Collected data entries
□ □ □ □ □
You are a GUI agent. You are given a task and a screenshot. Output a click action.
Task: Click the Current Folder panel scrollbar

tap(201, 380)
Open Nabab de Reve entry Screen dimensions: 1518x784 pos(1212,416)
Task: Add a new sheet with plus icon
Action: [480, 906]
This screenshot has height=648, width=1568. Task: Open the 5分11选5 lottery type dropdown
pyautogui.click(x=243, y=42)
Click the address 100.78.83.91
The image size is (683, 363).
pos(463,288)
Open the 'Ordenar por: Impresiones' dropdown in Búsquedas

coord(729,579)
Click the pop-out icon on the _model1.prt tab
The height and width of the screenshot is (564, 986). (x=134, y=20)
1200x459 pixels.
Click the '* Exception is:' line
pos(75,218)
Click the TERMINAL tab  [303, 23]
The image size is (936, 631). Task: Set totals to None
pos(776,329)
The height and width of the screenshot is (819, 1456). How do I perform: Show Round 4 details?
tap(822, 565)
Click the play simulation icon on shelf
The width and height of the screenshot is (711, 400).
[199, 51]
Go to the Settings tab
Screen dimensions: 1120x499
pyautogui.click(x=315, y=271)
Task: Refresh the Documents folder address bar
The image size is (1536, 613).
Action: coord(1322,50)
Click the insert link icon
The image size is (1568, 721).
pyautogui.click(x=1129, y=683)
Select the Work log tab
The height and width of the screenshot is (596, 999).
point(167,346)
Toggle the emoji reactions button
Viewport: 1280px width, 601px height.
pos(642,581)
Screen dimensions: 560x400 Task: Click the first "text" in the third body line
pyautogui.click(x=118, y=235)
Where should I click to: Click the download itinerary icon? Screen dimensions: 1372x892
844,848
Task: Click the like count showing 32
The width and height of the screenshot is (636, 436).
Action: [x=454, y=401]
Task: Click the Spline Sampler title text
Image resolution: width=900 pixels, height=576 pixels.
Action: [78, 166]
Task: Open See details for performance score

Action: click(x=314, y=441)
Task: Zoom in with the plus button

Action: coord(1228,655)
□ □ □ □ □
Count all lines of the data that include "address". The answer is the number alone.

◆ Answer box ◆
2